Wenn ich meine Notizen zu mehr als siebzig Fällen überfliege, in denen ich während der letzten acht Jahre die Methoden meines Freundes Sherlock Holmes studiert habe, so stelle ich fest, daß viele tragisch waren, einige komisch, eine große Anzahl schlicht seltsam, aber keiner gewöhnlich; da er nämlich eher aus Liebe zu seiner Kunst arbeitete, denn um Reichtum zu erwerben, lehnte er es stets ab, Teil an einer Nachforschung zu haben, die nicht in den Bereich des Ungewöhnlichen oder gar des Phantastischen fiel.
Das gesprenkelte Band
Viel ausgeprägt noch als die periodisch wiederkehrende Thoreau Renaissance, ist nur noch die Sherlock Holmes’. So gibt es beispielsweise einen eigenen Artikel bei Wikipedia namens “Sherlock Homes Medien”, der sich nur der fortlaufenden Rezeption dieser legendären Detektivfigur widmet: Hörspiele, neue Romane, Filme und Serien, Musik, Kunst, Gesellschafts- und Computerspiele. Allein die 217 Filme machen ihn zum Weltrekordhalter des Adaptiertwerdens, Ende nicht in Sicht. Einen besonderen Wirbel hat auch die gefeierte BBC-Serie Sherlock wieder in Deutschland ausgelöst, der Eigenbrödler im modernen London mit Smartphone und dem ewigtreuen Watson unterwegs, hat trotz der verhältnismäßig geringen Zahl an Episoden bereits eine große Anhängerschaft. Sat1 strahlt die Serie Elementary aus, in der Sherlock in New York nach einer Entziehungskur dem NYPD als beratender Detectiv zur Hand geht, an seiner Seite die weibliche Suchtbetreuerin Dr. Joan Watson (Lucy Liu).
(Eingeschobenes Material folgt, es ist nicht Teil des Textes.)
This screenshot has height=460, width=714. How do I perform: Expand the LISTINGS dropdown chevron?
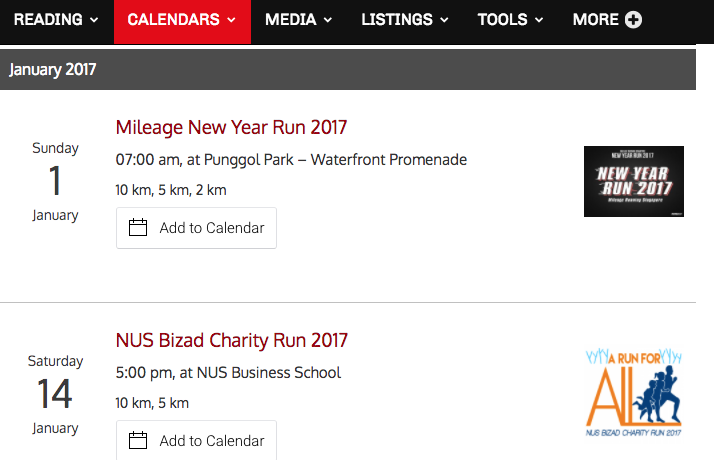[444, 20]
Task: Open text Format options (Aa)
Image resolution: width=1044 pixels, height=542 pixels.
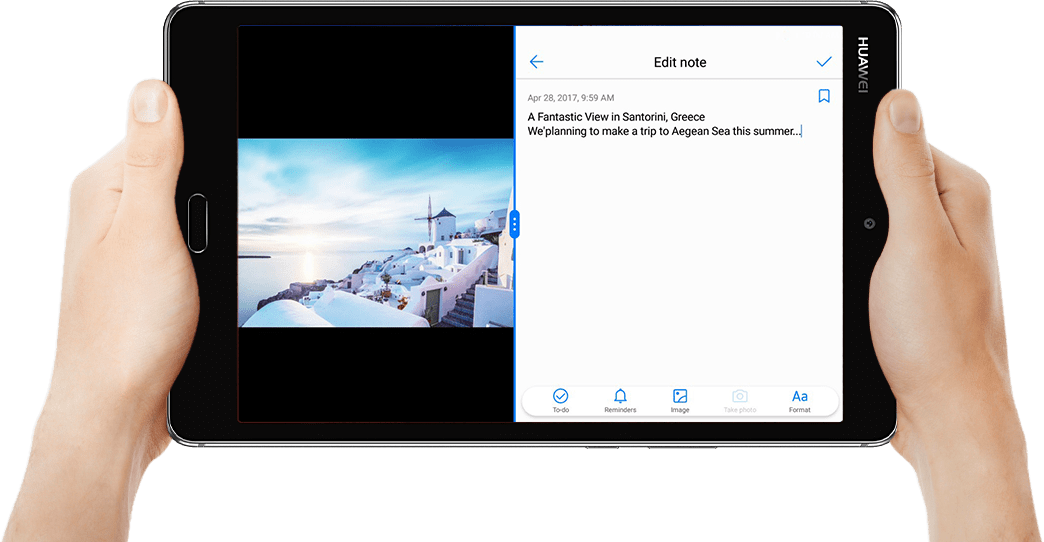Action: point(799,400)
Inmitten dieser Flut von Neubearbeitungen sollte man aber, statt Episodenguides und Vorankündigungen, mal wieder die Originale von Sir Arthur Conan Doyle zur Hand nehmen. Vereinfachte englischsprachige Geschichten las ich in der siebten Klasse, die Lektüre eines Sammelbandes dürfte inzwischen auch deutlich über zehn Jahre zurückliegen und so habe ich mir mal wieder die Primärquellen zu Gemüte geführt. Mit einem modernen Thriller oder Krimi haben diese Geschichten außer dem Genre nicht viel gemein. Arbeiten Krimiautoren heute an immer besser konstruierten Fällen und Verwicklungen, neuen Schockern und Wendungen, ist die Lösung eines Falles hier – deus ex machina – meist nur auf die Genialität des großen SH zurückzuführen. Scheint seine Gabe der Deduktion in den obengenannten Serien meist deutlich überzeichnet, ist sie doch 1:1 der Vorlage entnommen. Watson und der Leser können nur staunen, “wie hat er das wieder gemacht?”. Leser von Spannungsliteratur dürften immer wieder enttäuscht werden, zum Mitknobeln gibt es hier nichts und die Haare stellen sich einem auch nicht zu Berge. Wenn man dem Meisterdetektiv aber vertraut, wird man immer wieder bestens unterhalten.
Selbst bei zwölf Geschichten am Stück kommt keine Langeweile auf, vielmehr liest man eine nach der anderen. Denn die Stimmung im nebligen London, der kongeniale Partner Watson und die abstrusen Fälle, von denen sich aber viele, ganz Zeitgeist, immer wieder um arme Frauen, die von bösen Ehemännern um ihr Erbe gebracht werden sollen (hierzu lese man unbedingt auch Wilkie Collins’ – Die Frau in Weiß!), schaffen ihre ganz eigene Stimmung und Spannung.
Daher lebt der Meisterdetektiv als Klassiker, als Prototyp des Schnüfflers, immer schlauer als die Polizei, bis heute in immer neuen Formen fort, weil er in seiner Verschrobenheit so sympathisch bleibt, weil seine Fälle so obskur wie zeitlos sind, dass sie sich keiner Neuinterpretation verweigern. Und wer die alten Sherlock Holmes Geschichten wiederliest, findet nicht nur viele Parallelen zu den neuen Serien, sondern kann vielleicht auch bei diesen verbotenerweise spoilern. Sherlock Holmes will never go out of style.